Research output: Contribution to journal › Article › peer-review

Abstract

Physisorption is a reversible exothermic phenomenon where molecular kinetic energy is limited and interactions between guest molecules and materials are favored at low temperatures. However, in certain ultramicroporous materials, physisorption can be impacted by subtle structural changes on decreasing temperature that slows or even stops adsorbate diffusion, circumventing thermodynamic expectations. These unique ultramicroporous materials are described as temperature-regulated gating adsorbents and, given their special properties, can facilitate mix-and-match gas separations by simply controlling temperature. To date, though understood to be remarkably useful, there is still ambiguity about how best to identify, characterize, and rationalize the performance of these materials. To address this issue, we provide a practical analytical framework of a model gating material, Al(HCOO)₃(ALF). Our work illustrates how the gating effect in ALF originates from the changing dynamics of the formate linkers that define the apertures between porous cavities. As formate dynamics increase with temperature, new kinetic adsorption regimes for an adsorbate can be accessed, marked by kinetic inflection temperatures (KITs). Identification of these temperatures allows kinetic or absolute gating separations to be devised without exhaustive experimentation. However, though an elevated temperature regime may promote fast diffusion for an adsorbate, adsorption quantities can be minimal if thermodynamics of adsorption have been overcome.
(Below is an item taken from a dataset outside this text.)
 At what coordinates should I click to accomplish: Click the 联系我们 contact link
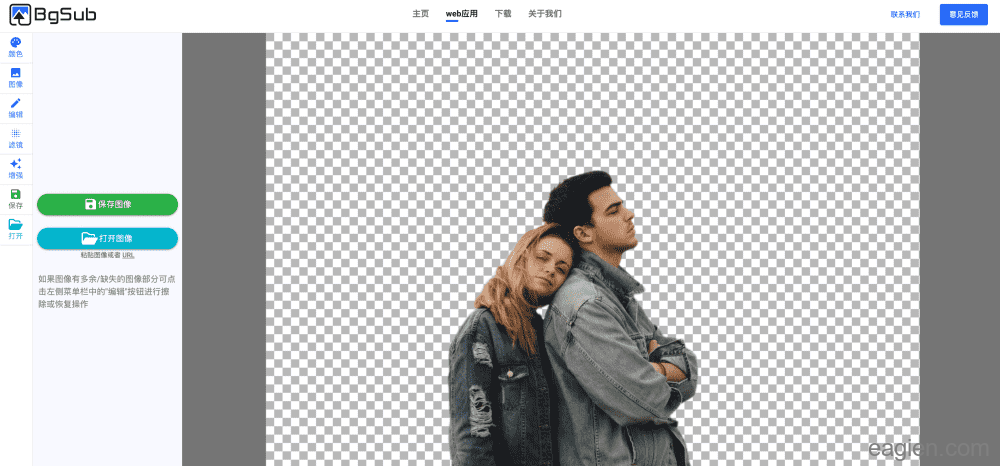tap(905, 14)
By using gas sorption studies with noble gases, H₂, N₂, O₂, CO₂, and C₂H₂, as well as crystallography, spectroscopy, and modeling, our work elucidates how the convoluted effects of thermodynamics and kinetics affect a system like ALF and how they can be leveraged for separation design.

Original language	English
Pages (from-to)	7102-7114
Number of pages	13
Journal	Chemistry of Materials
Volume	37
Issue number	18
DOIs	https://doi.org/10.1021/acs.chemmater.5c01157
State	Published - Sep 23 2025

Funding

The authors gratefully acknowledge the partial support from following sources. The National Institute of Standards and Technology (H.A.E., T.Y., G.A.M., T.T.M., A.R.H.W., C.M.B.). The Ras al Khaimah Centre for Advanced Materials (A.K.C.). The Lee Kuan Yew Postdoctoral Fellowship (22-5930-A0001) (Z.D.). The Robert A. Welch Foundation under grants L-E-001-19921203, and additional financial support from the Welch Foundation under award E-2227- 20250403 (P.C.). The NIST Postdoctoral Program for an NRC Postdoctoral Fellowship (G.A.M.). This research used beamline 28-ID-2 of the National Synchrotron Light Source II, a U.S. Department of Energy (DOE) Office of Science User Facility operated for the DOE Office of Science by Brookhaven National Laboratory under Contract No. DE-SC0012704. This research utilized powder X-ray diffraction data collected at beamline 17-BM at the Advanced Photon Source at the Argonne National Laboratory, which is supported by the U.S. Department of Energy, Office of Science, Office of Basic Energy Sciences under contract DEAC02-06CH11357. A portion of this research used resources at the Spallation Neutron Source, a DOE Office of Science User Facility operated by the Oak Ridge National Laboratory. The computing resources for DFT phonon and VISION spectra simulations were made available through the VirtuES and the ICE-MAN projects, funded by Laboratory Directed Research and Development program and Compute and Data Environment for Science (CADES) at ORNL.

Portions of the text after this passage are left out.